> Source:

────────────────────

OMB adopts PLF’s interpretation of the Congressional Review Act’s scope

April 11, 2019 I By COLLIN CALLAHAN

Today the Office of Management and Budget issued a memorandum to executive agencies directing them that the Congressional Review Act applies to all guidance documents and non-notice-and-comment rules. The CRA requires agencies to submit all rules, not just formal regulations, to Congress for review and possible disapproval before they can take effect.

Pacific Legal Foundation has advocated for this interpretation since early 2017 when it formed a coalition with leading national public policy, legal, and research organizations to encourage the Trump Administration to comply with the Congressional Review Act and rein in regulatory overreach.

“Today’s announcement from OMB is a huge win for democratic oversight of federal agencies,” Senior Attorney Jonathan Wood said. “The CRA explicitly requires bureaucrats to submit their work to Congress for review. For more than two decades, agencies have ignored the broad scope of that law.”

Much of the rulemaking in federal agencies is done through guidance documents — rules that explain what intentionally vague agency regulations actually mean, drafted without input from the public.

────────────────────

> Goal A:
List every sentence that the article quotes from Jonathan Wood.

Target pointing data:
────────────────────

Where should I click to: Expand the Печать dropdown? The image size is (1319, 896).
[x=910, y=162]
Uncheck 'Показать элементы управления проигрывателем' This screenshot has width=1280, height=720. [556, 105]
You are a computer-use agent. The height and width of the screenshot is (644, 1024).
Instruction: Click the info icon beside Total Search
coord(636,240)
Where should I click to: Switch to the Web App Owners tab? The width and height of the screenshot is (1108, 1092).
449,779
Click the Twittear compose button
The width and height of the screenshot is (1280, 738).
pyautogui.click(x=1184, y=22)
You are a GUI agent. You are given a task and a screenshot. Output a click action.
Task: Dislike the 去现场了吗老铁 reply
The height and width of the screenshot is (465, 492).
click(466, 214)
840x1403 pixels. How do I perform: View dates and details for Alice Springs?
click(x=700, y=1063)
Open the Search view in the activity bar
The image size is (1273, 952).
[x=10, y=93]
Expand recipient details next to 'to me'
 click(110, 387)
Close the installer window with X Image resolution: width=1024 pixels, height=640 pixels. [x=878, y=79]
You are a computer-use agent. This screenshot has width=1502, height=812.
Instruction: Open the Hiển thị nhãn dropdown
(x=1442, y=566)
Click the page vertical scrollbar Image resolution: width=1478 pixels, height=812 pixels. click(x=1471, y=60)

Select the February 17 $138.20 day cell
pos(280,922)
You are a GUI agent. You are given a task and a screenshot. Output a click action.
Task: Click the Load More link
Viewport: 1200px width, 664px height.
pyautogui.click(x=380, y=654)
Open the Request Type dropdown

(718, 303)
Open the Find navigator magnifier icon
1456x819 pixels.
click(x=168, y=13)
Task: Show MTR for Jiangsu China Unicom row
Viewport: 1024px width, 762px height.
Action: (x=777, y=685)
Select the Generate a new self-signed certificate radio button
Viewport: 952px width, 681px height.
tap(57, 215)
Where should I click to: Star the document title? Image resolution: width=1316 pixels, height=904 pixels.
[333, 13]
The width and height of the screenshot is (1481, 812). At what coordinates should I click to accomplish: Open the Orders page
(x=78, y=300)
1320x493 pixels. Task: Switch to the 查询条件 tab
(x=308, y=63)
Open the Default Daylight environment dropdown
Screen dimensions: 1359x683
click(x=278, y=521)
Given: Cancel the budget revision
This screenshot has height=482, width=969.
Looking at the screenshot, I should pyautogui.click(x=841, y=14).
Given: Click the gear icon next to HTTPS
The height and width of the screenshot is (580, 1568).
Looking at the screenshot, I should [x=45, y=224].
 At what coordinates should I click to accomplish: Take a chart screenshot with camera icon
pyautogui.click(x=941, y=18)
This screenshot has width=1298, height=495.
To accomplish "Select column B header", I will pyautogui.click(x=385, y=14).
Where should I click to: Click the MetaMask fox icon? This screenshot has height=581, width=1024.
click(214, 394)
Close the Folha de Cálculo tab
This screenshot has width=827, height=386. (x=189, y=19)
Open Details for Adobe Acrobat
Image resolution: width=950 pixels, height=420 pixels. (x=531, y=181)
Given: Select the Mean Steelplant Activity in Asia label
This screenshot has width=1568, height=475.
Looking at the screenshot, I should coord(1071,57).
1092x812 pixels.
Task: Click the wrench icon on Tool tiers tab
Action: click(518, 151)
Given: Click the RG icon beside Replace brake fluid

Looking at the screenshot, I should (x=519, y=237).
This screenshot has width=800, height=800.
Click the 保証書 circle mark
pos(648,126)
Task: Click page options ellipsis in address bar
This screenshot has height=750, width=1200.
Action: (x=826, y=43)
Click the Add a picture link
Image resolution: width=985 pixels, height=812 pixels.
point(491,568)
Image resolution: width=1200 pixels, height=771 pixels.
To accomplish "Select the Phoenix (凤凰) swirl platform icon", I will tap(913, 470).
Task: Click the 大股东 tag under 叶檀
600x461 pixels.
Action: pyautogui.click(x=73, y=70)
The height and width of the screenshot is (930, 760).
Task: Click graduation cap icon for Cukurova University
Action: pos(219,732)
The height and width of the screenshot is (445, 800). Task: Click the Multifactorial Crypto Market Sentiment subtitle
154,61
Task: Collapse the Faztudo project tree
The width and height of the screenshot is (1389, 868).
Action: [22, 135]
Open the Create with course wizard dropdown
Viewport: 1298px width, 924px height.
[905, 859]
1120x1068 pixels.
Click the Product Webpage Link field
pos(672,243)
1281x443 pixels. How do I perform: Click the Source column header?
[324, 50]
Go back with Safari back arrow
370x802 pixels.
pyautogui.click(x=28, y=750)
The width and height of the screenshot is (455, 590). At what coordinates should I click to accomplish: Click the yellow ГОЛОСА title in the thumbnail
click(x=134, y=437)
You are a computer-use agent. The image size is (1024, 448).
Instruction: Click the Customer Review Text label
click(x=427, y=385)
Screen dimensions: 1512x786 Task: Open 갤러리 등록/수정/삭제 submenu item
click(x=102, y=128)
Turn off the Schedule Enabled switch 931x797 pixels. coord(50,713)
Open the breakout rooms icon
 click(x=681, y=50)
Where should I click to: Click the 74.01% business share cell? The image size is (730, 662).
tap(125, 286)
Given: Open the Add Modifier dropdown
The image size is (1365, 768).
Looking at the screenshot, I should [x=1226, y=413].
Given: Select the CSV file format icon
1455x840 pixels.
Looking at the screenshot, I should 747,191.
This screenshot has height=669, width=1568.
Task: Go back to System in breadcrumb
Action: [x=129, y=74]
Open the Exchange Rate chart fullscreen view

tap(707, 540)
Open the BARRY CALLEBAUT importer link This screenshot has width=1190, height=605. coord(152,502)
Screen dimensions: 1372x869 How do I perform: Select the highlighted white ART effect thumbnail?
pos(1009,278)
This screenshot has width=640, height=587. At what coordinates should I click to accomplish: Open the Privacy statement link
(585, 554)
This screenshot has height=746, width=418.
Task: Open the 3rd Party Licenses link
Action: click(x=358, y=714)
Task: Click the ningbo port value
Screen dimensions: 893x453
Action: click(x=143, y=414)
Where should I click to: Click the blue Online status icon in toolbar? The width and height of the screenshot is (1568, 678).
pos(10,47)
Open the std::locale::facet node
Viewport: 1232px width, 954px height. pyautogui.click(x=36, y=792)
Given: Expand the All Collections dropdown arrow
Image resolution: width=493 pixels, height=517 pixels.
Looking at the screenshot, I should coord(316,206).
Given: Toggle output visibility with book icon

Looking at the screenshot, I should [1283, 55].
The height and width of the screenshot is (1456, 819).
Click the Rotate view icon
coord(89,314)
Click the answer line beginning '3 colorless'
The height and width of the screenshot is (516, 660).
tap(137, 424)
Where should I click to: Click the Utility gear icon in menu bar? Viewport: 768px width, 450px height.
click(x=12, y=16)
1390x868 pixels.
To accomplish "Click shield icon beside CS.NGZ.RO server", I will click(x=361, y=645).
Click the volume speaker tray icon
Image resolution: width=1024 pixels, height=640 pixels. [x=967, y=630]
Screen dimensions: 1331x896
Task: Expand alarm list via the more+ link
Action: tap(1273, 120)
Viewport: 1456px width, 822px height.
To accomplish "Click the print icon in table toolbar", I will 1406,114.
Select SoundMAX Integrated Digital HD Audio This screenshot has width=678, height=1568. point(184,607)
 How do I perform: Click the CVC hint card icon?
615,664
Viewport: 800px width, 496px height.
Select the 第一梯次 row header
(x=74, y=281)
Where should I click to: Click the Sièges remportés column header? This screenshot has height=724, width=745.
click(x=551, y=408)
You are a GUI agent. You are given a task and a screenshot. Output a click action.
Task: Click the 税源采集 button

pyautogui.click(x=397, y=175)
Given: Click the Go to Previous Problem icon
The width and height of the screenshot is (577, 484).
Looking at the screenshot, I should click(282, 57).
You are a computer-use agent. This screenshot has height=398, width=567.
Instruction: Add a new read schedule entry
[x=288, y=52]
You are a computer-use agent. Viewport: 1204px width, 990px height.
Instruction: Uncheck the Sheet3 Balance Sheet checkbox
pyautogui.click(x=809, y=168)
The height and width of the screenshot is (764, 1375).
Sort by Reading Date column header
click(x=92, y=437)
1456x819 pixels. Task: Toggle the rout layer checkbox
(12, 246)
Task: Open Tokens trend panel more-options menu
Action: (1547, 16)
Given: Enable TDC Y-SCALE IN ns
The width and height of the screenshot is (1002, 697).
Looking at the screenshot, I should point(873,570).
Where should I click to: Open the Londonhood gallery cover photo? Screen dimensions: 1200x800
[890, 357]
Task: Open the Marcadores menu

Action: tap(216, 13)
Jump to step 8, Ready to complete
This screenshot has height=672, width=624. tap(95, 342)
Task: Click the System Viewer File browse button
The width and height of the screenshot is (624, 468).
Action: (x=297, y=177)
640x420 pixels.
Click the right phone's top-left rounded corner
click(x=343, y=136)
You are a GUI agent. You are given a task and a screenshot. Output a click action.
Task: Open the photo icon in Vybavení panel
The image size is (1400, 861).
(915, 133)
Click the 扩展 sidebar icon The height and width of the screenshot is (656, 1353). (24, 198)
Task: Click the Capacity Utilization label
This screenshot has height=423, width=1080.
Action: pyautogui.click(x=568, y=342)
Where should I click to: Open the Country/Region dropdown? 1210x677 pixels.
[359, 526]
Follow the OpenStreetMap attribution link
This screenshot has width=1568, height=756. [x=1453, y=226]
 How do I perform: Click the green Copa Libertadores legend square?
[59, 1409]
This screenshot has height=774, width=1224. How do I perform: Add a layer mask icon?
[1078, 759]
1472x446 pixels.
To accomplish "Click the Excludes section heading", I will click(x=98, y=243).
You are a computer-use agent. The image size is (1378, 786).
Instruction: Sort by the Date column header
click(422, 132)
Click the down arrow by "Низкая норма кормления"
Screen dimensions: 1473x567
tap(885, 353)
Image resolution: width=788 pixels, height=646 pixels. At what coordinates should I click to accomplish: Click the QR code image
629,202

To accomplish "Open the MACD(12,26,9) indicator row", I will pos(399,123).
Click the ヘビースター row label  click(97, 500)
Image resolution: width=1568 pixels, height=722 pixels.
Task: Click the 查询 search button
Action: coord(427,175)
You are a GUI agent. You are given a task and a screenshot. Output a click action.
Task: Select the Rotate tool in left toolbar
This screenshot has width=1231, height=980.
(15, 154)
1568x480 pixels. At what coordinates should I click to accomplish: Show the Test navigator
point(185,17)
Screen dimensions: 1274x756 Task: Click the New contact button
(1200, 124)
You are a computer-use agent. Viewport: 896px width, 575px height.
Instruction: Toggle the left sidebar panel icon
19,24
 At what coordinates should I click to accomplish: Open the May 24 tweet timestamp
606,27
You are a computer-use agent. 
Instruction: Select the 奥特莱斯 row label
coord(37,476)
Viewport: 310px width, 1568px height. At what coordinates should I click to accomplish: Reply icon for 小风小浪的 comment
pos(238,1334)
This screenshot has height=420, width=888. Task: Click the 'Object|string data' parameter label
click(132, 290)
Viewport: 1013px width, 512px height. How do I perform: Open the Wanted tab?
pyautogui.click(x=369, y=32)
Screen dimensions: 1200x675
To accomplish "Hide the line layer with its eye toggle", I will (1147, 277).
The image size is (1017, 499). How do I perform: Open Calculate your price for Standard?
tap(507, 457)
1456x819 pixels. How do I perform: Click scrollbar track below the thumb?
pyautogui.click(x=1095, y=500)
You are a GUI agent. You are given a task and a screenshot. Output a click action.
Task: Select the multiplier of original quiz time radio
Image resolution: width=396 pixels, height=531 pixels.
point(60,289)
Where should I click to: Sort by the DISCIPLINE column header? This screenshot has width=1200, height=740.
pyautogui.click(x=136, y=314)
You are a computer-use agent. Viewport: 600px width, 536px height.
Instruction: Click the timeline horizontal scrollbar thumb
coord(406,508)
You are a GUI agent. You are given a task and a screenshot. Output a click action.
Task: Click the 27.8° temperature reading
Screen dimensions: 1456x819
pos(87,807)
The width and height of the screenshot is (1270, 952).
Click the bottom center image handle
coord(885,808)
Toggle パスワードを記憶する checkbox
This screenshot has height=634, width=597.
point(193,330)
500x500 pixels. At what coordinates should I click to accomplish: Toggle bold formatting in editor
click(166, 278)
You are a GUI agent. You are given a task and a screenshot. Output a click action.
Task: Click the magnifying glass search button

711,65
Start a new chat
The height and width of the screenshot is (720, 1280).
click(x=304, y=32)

────────────────────

> Goal B:
Render the records from the line with "The width and height of the screenshot is (1481, 812)." up to and including the line with "(x=78, y=300)" as a two-column CSV with columns instruction and click. Use one row per record, put each field in double quotes, and replace line breaks with spaces.

> Exercise response A:
- "Today's announcement from OMB is a huge win for democratic oversight of federal agencies."
- "The CRA explicitly requires bureaucrats to submit their work to Congress for review."
- "For more than two decades, agencies have ignored the broad scope of that law."

> Exercise response B:
instruction,click
"The width and height of the screenshot is (1481, 812). At what coordinates should I click to accomplish: Open the Orders page","(x=78, y=300)"